A boundary integral equation method for Steklov eigenvalue problems for smooth planar domains
This work addresses a computational problem in applied mathematics for researchers studying spectral geometry, but it is incremental as it extends existing methods to more general domains.
The paper tackled the computational approximation of Steklov spectra for smooth planar domains by developing a boundary-only method using harmonic conjugation and boundary integral equations, achieving high accuracy in numerical experiments on benchmark domains like ellipses and star-like curves.

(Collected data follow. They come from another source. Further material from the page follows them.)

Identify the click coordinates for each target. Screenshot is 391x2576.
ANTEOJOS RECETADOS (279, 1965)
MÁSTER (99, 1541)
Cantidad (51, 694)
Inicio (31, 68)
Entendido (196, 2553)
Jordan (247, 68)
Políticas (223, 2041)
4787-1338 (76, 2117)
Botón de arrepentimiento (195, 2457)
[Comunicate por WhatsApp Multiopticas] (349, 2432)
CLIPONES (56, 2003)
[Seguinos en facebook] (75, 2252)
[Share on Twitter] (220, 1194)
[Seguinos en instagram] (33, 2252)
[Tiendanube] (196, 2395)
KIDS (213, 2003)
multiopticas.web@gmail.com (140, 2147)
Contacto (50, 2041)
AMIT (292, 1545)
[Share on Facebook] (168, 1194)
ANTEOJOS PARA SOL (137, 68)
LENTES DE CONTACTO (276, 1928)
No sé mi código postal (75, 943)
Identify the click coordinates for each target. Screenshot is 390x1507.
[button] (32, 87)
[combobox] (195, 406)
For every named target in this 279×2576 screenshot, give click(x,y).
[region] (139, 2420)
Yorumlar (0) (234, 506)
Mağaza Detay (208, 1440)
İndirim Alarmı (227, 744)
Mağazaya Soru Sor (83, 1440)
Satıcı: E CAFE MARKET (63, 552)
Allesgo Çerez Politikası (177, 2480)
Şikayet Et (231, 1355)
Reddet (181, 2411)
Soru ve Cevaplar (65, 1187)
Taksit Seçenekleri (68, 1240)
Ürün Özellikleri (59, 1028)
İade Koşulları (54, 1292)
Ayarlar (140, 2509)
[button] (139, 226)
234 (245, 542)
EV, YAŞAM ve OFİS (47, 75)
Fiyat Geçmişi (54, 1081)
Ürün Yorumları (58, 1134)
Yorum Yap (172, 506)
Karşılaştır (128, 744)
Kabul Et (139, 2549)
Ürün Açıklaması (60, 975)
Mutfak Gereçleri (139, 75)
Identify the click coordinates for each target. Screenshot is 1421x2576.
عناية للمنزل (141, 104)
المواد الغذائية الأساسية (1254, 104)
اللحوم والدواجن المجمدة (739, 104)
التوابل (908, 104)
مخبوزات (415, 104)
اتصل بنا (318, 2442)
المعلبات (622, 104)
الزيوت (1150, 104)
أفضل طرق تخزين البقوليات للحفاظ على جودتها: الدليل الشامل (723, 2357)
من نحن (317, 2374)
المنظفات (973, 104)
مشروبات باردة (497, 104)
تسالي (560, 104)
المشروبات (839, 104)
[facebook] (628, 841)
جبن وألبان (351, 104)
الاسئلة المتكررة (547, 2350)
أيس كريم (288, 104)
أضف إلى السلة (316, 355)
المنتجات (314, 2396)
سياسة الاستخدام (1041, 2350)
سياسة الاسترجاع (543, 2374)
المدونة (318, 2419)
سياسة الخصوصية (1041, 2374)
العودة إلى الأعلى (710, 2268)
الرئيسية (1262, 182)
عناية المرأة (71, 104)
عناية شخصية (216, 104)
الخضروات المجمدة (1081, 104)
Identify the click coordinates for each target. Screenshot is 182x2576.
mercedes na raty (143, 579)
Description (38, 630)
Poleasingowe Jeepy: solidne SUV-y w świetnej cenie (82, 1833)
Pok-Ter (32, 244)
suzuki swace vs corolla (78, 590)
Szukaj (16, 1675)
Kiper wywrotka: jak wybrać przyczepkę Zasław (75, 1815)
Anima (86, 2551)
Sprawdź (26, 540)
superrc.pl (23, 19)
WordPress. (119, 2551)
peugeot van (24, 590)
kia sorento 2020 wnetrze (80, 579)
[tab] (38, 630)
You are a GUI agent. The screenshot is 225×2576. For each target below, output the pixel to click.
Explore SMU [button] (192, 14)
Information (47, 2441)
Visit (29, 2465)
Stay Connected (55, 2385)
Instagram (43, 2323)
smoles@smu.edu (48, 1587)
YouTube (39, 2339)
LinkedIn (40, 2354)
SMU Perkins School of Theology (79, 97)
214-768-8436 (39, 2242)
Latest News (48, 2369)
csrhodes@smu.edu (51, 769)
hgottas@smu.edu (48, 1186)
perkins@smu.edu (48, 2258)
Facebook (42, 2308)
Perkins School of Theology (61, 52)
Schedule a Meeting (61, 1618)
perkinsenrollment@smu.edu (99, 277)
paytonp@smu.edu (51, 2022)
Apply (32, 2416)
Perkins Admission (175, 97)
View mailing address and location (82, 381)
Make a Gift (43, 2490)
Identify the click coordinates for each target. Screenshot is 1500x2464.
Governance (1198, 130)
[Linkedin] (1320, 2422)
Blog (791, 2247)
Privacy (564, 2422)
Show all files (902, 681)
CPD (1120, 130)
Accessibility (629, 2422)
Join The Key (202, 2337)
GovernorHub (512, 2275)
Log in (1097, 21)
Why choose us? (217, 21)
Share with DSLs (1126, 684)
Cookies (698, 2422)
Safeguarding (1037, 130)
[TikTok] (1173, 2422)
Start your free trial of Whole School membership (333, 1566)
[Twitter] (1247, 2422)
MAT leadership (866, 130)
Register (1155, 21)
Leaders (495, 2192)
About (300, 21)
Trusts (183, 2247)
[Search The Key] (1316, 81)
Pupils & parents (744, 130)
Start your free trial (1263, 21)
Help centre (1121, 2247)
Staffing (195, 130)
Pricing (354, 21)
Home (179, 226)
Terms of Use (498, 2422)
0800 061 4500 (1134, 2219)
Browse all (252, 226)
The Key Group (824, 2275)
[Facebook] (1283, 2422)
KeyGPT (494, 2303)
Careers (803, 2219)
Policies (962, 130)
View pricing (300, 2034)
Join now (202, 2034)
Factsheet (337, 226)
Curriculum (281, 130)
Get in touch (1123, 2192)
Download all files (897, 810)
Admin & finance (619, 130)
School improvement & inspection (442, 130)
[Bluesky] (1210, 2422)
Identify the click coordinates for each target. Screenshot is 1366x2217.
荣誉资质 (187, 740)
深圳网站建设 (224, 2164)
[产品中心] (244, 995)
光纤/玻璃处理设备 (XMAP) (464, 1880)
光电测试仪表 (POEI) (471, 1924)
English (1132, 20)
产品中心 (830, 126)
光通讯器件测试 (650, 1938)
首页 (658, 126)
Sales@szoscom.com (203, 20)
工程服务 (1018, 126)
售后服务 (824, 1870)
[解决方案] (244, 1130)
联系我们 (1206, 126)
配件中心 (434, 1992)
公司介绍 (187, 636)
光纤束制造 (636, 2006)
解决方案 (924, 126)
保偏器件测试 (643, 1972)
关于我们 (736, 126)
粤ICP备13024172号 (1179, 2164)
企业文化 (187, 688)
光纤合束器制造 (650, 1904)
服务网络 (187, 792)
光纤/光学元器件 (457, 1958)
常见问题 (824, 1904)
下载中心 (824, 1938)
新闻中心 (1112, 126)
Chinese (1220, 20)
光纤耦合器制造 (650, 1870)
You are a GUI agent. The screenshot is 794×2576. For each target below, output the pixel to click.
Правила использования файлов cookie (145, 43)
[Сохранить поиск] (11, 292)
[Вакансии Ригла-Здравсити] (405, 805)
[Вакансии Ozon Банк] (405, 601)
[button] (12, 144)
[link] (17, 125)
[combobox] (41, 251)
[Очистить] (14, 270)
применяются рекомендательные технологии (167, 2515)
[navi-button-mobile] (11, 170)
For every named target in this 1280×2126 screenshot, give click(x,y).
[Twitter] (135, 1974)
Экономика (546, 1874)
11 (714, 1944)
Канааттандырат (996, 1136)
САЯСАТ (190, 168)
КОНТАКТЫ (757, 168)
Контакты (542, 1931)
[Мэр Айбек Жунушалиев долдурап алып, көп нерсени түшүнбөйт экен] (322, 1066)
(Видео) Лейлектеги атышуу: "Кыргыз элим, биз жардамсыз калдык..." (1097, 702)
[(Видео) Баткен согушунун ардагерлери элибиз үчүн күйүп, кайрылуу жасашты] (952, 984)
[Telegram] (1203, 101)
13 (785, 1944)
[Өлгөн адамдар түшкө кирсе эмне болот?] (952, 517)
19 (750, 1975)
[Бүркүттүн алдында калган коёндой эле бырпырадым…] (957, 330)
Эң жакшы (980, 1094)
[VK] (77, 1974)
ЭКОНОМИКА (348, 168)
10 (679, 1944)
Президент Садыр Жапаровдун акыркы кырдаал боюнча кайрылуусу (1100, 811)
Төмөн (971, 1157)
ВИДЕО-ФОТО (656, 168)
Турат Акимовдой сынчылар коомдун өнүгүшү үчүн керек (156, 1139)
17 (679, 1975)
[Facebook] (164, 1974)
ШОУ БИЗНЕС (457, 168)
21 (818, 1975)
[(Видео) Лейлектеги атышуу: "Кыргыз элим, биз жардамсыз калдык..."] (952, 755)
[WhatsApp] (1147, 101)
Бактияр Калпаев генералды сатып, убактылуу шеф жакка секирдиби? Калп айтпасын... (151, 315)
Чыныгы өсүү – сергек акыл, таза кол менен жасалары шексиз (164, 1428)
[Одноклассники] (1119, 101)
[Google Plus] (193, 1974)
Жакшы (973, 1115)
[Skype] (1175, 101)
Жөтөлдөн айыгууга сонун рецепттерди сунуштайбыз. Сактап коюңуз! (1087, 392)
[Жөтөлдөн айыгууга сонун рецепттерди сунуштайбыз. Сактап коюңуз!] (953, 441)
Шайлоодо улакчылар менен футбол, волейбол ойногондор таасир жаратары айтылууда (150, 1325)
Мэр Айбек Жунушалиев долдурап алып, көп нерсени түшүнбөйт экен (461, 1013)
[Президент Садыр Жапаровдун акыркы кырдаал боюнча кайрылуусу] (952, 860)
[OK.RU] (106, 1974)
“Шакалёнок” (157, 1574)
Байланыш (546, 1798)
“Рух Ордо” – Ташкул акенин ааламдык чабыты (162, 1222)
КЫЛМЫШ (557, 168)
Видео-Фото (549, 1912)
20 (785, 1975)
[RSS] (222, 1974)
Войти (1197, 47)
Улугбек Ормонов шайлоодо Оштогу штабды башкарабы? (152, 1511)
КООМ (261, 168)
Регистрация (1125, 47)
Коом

In this paper, we study the computational question of whether the Steklov spectrum of smooth simply connected planar domains can be approximated accurately by a boundary-only formulation based on harmonic conjugation. For the unit disk, the Dirichlet-to-Neumann operator can be written explicitly in terms of the classical conjugation operator. We show how this viewpoint extends to general bounded and unbounded simply connected domains through the generalized conjugation operator defined through the boundary integral equation with the generalized Neumann kernel. Combined with Fourier differentiation on an equidistant boundary grid, this leads to a dense algebraic eigenvalue problem for the boundary traces of Steklov eigenfunctions. The resulting method uses only boundary data, treats interior and exterior problems in a unified way, and reconstructs eigenfunctions in the domain by harmonic extension. Numerical experiments on benchmark domains and on parameter-dependent smooth families, including ellipses and star-like curves, show high accuracy for smooth boundaries and illustrate how the Steklov spectrum changes with geometry.